With regards to exercises and experiments, he mentioned the Rapid Forge exercise in Europe in 2019; but there have been more recent exercises as well. These include the September 2020 Valiant Shield joint forces exercise in the Pacific; the multinational Cope North exercise in January that focused on the use of austere airfields; and an Air Force-only exercise April 27-30 at Mt. Hill AFB in Idaho testing the ability of airmen to fly into a remote location, download gear from C-17 and then rapidly upload it to enable F-35 Lighting II fighters to scramble.

Investment, Nahom said is “relatively small” so far, but is “going to grow, because frankly, it has to.”

While he did no specify where dollars are being spent, one high profile effort has been the Agility Prime program to develop “flying cars” that can take off and land vertically — a brainchild of former Air Force acquisition czar Will Roper.

Air Force Chief of Staff Gen.
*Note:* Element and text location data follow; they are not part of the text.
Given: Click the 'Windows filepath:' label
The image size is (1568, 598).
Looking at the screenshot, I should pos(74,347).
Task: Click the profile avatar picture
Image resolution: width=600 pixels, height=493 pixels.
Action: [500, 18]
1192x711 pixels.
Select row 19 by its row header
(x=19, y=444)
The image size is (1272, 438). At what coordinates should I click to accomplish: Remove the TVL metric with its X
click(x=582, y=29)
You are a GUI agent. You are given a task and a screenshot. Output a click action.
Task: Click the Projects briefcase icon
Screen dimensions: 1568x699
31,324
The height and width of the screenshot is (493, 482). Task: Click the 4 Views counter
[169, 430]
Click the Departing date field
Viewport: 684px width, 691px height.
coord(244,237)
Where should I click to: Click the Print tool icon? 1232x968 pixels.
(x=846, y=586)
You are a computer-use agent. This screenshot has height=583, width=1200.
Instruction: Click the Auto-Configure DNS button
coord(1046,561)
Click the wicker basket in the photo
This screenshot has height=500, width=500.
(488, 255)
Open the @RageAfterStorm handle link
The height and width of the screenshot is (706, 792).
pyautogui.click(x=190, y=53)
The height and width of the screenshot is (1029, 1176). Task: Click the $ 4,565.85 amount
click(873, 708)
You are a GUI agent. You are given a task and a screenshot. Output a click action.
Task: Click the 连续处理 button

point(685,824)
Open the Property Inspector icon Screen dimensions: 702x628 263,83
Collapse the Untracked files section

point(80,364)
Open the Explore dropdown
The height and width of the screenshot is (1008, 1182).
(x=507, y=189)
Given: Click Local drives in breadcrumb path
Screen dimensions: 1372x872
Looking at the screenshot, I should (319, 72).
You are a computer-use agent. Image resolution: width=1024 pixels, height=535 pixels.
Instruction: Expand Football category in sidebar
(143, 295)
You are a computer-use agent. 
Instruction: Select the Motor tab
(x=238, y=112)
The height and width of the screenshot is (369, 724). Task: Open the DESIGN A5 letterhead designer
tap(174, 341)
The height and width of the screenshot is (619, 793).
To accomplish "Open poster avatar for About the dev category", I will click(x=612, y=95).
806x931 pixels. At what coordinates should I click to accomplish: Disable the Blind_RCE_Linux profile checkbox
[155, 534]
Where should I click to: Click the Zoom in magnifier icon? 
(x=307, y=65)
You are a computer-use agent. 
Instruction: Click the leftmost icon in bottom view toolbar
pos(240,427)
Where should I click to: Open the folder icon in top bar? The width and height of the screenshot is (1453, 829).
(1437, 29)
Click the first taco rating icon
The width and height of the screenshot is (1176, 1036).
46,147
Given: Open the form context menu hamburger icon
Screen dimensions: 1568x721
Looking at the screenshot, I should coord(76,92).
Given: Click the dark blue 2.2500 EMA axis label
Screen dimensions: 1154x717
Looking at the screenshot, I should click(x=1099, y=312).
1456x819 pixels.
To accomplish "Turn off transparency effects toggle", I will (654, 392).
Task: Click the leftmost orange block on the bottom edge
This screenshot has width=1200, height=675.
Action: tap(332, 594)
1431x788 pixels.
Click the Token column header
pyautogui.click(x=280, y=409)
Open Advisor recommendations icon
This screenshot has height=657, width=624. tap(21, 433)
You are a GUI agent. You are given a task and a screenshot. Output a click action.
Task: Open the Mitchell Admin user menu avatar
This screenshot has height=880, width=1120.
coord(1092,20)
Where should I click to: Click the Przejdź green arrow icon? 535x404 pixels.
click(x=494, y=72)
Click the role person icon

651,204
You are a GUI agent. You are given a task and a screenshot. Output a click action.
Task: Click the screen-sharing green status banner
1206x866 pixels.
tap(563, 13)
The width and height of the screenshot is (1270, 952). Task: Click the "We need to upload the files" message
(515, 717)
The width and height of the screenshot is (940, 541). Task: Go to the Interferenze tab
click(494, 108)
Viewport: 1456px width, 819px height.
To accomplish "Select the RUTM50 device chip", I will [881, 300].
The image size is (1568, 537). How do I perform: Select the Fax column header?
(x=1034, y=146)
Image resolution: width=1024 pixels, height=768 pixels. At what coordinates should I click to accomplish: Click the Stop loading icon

CQ Brown told the McAleese conference on Wednesday that the service is looking at “what it’s going to take” to be able to implement ACE, including “what are the other future capabilities” needed.

He mentioned Agility Prime as one example, noting that it could provide “vertical lift that can be automated and doesn’t require a C-130.” Discussions also are underway about the future role of the C-17, he said — which despite its large size can land on austere runways, but is getting long in the tooth.

Another issue to be resolved is “how we pre-position capability,” Brown noted. “If we have a conflict with long lines of communication, we may not have enough time to build up the force like we’ve done in the past. And so my having capability prepositioned in certain areas will be important to us as well,” he said. “These are all conversations that are ongoing.”

While Brown didn’t directly link the two, the ACE ‘conversation’ also is directly linked to what combat aircraft will comprise the future fleet — i.e., the airframe range, types of weapons (and their ranges/numbers per plane), stealth, self-defense capabilities, electronic warfare suites, etc.

And this in turn relates directly to the future of the F-22 Raptor, which Brown on Wednesday conspicuously left off his list of four combat aircraft envisioned for the fleet beyond 2030.

As colleague Valeria Insinna first reported, the service now sees the stealthy air-to-air fighter as inadequate for operations in the Indo-Pacific theater, primarily because of its short range (1,850 nautical miles), and its relatively small weapons carrying capacity. However, the Air Force has stressed that retirement of F-22 will depend on when a sixth-generation fighter, being developed under the Next Generation Air Dominance (NGAD) program, is ready to take over.

As for NGAD, Teal Group’s Richard Aboulafia cautioned that: “Expectations for systems maturation are typically overstated, often greatly so. If it isn’t ready, it doesn’t seem likely that the Air Force would be willing to lose that air-to-air capability … It would represent an unacceptable gap.”